Enunciado. Reescreva de forma mais breve o parágrafo do texto citado que começa com "É cediço acrescentar", mantendo os fatos principais.

Texto citado.
○ ○ ○ ○
É cediço acrescentar que tais direitos não excluem os autores de atos infracionais que são merecedores de igual atenção e cuidado por parte da família, do estado e da sociedade. São seres humanos que foram, em algum momento de sua história, violados em seus direitos e necessitam de especial atenção para sua recuperação (SOARES, 2017). Para se entender as causas presentes nesta contradição, torna-se importante assinalar as mudanças que ocorreram na origem do capitalismo que iniciou com revolução industrial na Inglaterra 1780, onde provocaram mudanças econômicas no sistema de produções a consequência foi à imigração de grande parte da população das zonas rurais para zona urbanas atraídas pela oferta de emprego, além desse fator imigratório crianças acompanharam seus pais nas realizações das atividades fabris.
“Buscavam o máximo da força de trabalho pelo mínimo necessário para pagá-las. Como mulheres criança podiam cuidar das máquinas e receber menos que os homens. A princípio os donos de fabricas compravam o trabalho das crianças pobres, nos orfanatos; mais tarde, como os salários do pai operário e da mãe operária não era suficiente para manter as famílias, também as crianças que tinha em casa foram obrigadas a trabalhar nas fabricas e minas” (COTTERRELL, 1991, p. 178).
○ ○ ○ ○
Registros de localização de elementos
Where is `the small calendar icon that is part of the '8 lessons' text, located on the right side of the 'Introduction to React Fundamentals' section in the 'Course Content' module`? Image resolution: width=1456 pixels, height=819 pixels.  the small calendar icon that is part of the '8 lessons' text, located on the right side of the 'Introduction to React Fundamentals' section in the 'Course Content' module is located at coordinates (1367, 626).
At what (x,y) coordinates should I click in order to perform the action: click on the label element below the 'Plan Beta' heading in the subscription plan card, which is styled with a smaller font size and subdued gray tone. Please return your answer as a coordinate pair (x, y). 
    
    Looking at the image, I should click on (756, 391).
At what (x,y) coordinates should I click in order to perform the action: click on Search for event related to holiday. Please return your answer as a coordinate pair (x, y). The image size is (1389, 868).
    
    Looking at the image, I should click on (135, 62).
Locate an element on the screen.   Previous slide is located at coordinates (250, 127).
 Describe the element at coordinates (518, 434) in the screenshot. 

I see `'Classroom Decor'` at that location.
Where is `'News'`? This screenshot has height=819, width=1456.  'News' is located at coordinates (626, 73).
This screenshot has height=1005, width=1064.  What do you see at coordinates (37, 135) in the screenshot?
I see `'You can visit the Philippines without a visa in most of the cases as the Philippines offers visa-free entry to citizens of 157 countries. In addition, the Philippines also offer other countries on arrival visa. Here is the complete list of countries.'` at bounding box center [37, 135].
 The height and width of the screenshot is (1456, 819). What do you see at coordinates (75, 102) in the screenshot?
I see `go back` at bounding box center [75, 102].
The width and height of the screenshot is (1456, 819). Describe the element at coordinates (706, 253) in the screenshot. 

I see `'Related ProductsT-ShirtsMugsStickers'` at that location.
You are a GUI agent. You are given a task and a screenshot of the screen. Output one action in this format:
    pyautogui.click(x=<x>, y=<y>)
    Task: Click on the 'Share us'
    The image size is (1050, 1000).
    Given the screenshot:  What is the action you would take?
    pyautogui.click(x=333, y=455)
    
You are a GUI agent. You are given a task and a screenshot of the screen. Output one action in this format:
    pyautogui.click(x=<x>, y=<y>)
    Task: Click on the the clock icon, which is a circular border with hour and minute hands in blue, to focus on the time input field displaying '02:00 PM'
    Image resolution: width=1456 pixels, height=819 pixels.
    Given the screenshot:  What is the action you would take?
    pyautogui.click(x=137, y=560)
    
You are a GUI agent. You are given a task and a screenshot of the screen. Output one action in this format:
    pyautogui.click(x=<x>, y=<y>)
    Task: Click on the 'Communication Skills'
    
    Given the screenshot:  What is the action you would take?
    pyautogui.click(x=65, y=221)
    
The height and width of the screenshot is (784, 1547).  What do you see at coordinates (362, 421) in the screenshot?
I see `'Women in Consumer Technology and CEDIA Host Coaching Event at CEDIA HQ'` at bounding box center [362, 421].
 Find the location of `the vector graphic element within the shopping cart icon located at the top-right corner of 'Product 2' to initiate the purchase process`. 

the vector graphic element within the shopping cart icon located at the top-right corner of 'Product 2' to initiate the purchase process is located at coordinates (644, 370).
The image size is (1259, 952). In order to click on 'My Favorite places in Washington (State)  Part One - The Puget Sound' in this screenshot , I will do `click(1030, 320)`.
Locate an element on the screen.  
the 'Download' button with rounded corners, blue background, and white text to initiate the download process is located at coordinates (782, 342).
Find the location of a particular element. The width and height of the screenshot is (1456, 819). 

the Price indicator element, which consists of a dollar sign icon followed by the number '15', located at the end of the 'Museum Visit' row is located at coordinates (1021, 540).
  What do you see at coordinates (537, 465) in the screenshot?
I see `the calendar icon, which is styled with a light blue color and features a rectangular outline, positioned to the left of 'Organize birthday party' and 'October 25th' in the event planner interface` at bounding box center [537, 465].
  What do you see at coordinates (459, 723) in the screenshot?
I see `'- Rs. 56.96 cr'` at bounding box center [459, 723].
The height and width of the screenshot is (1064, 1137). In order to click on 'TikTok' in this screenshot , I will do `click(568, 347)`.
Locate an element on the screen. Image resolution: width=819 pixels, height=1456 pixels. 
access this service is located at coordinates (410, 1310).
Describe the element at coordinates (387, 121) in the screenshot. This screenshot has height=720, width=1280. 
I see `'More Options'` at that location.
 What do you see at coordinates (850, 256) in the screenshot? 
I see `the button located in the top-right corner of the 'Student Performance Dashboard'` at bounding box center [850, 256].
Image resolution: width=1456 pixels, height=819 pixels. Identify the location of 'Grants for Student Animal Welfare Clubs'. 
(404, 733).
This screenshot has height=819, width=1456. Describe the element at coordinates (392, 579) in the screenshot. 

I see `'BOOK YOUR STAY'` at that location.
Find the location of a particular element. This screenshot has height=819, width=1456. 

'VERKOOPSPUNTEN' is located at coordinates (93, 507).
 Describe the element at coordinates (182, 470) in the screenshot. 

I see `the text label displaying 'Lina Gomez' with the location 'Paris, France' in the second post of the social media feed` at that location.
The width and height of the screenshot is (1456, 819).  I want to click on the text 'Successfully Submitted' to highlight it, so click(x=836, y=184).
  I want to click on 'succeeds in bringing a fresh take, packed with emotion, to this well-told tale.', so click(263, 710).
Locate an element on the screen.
○ ○ ○ ○
Resposta abaixo. Os autores de atos infracionais também têm esses direitos. Eles merecem igual atenção e cuidado da família, do Estado e da sociedade, pois são seres humanos que, em algum momento, tiveram seus direitos violados e precisam de atenção especial para se recuperar (SOARES, 2017). Para entender essa contradição, é importante considerar as mudanças ligadas à origem do capitalismo, iniciada com a Revolução Industrial na Inglaterra, em 1780. O sistema de produção se transformou, e grande parte da população rural migrou para as cidades, atraída pela oferta de emprego. As crianças passaram a acompanhar os pais nas atividades fabris.